Given a polygon and a point, how do you tell if the point is inside or outside the polygon?

## Idea

In 2D let’s think of the polygon as dividing the whole space into two regions. The finite region inside the polygon and the infinite region outside. Imagine yourself standing at the point which we wish to classify as being inside or outside. Next, pick a direction and start walking in a straight line. As you walk, keep track of the number of times you cross an edge of the polygon. After a long while when you are certain you have left the polygon behind, maybe at infinity, take a break and consider the number of times you crossed its edges.

Every edge crossing implies that you have either left or entered the polygon so it toggles your current state of being inside or outside. An odd number of crossings means that your current state is opposite of what it was when you started while an even number of crossings means it is the same. So as you take your break at infinity far outside of the polygon you know that if the number of crossings was odd you started on the inside and if it was even you started outside.

## Implementation

Now let’s convert the idea into some code. Here is what a polygon looks like:

struct Polygon
{
vec2 *Vertices;
int   NumVertices;
};


A polygon is a list of vertices. The edges are implied by the order of the vertices with each pair of consecutive vertices forming an edge. In this case the algorithm translates to code fairly naturally:

// This function returns true if the ray with origin o and direction d intersects a line segment
// with endpoints a and b.
bool RayLineSegmentIntersection( const vec2 &o, const vec2 &d, const vec2 &a, const vec2 &b );

bool IsInside( const vec2 &point, const Polygon &polygon )
{
int numCrossings = 0;

// Loop over all edges in the polygon.
for( int i = 0; i &lt; polygon.NumVertices; ++i )
{
int j = ( i + 1 ) % polygon.NumVertices;

// Check if a ray in the positive x direction crosses the current edge.
if( RayLineSegmentIntersection( point, vec2( 1, 0 ), polygon.Vertices[ i ], polygon.Vertices[ j ] ) )
++numCrossings;
}

// If the number of crossings is odd, the point was inside the polygon.
return ( numCrossings % 2 ) == 1;
}


The implementation above does exactly what we described. It shoots a ray from the point in question down the x axis(the direction doesn’t matter since a polygon will completely surround us if we’re inside) and counts how many edges it intersects. Then depending on the count the point is classified.
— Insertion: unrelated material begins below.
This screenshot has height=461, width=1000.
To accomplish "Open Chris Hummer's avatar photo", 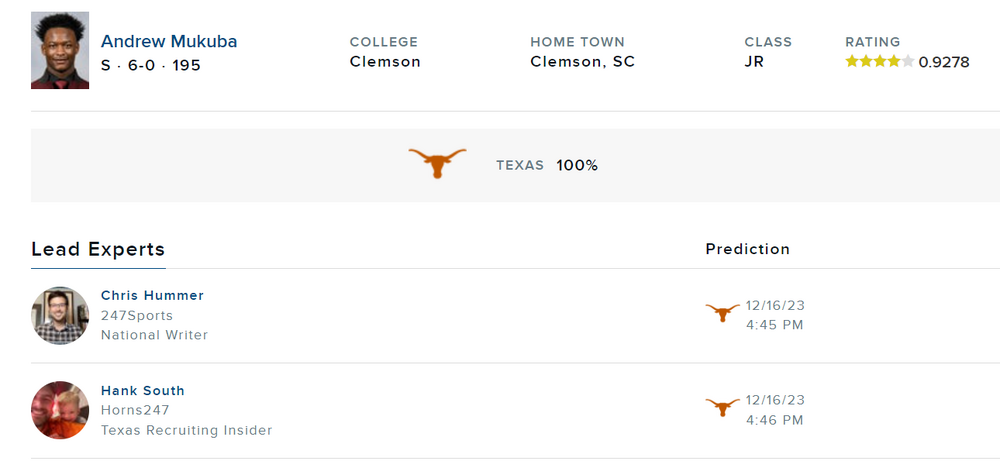I will [x=60, y=315].

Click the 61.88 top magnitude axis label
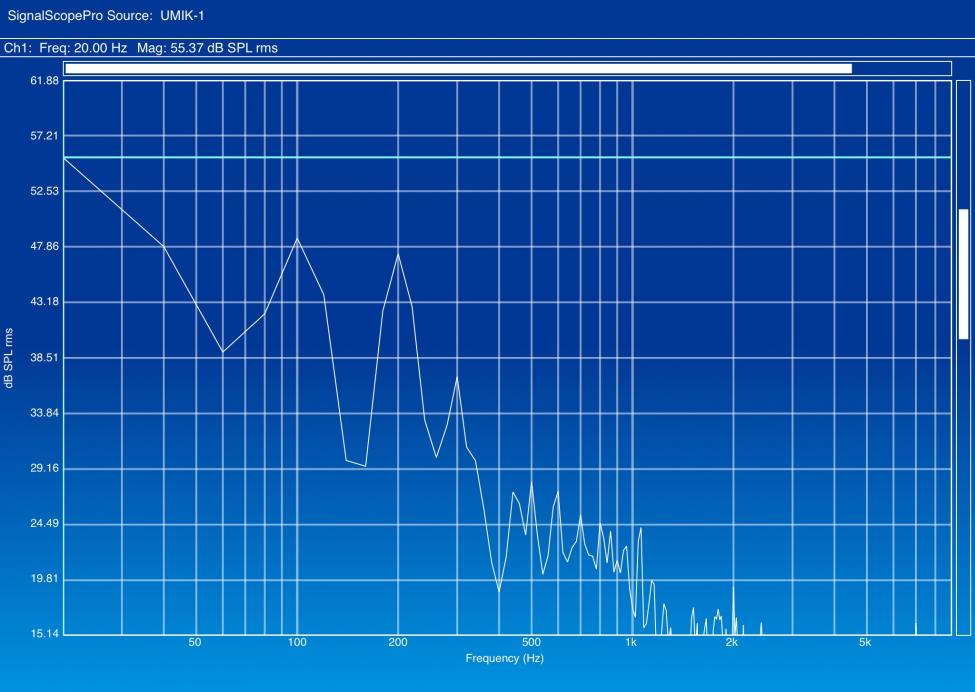pyautogui.click(x=45, y=80)

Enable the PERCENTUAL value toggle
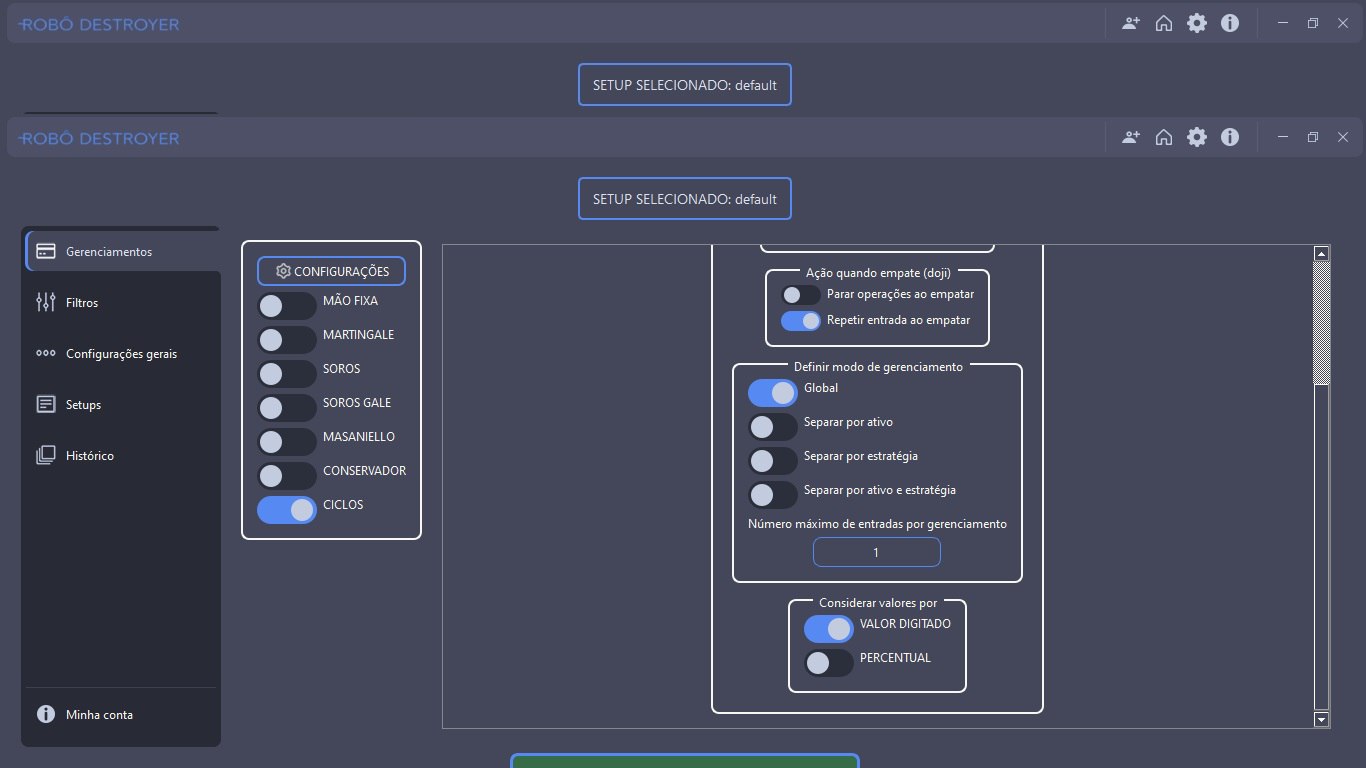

## Ray-Line Segment Intersection Test

Here is a way to test a ray against a line segment. To get this result just set the ray $\mathbf{x_1}(t_1)=\mathbf{o}+\mathbf{d}t_1$ equal to the line segment $\mathbf{x_2}(t_2)=\mathbf{a} + (\mathbf{b} - \mathbf{a})t_2$ and solve for $t_1, t_2$. The ray will hit the line segment if $t_1 \geq 0$(line segment is in front of the ray) and $0 \leq t_2 \leq 1$(the ray crosses the line segment between $\mathbf{a}$ and $\mathbf{b}$).

bool RayLineSegmentIntersection( const vec2 &o, const vec2 &d, const vec2 &a, const vec2 &b )
{
vec2 ortho( -d.y, d.x );
vec2 aToO( o - a );
vec2 aToB( b - a );

float denom = dot( aToB, ortho );

// Here would be a good time to see if denom is zero in which case the line segment and
// the ray are parallel.

// The length of this cross product can also be written as abs( aToB.x * aToO.y - aToO.x * aToB.y ).
float t1 = length( cross( aToB, aToO ) ) / denom;
float t2 = dot( aToO, ortho ) / denom;

return t2 >= 0 && t2 <= 1 && t1 >= 0;
}


That is all there is to it. In a future post we’re going to revisit and solve this problem using some tricks!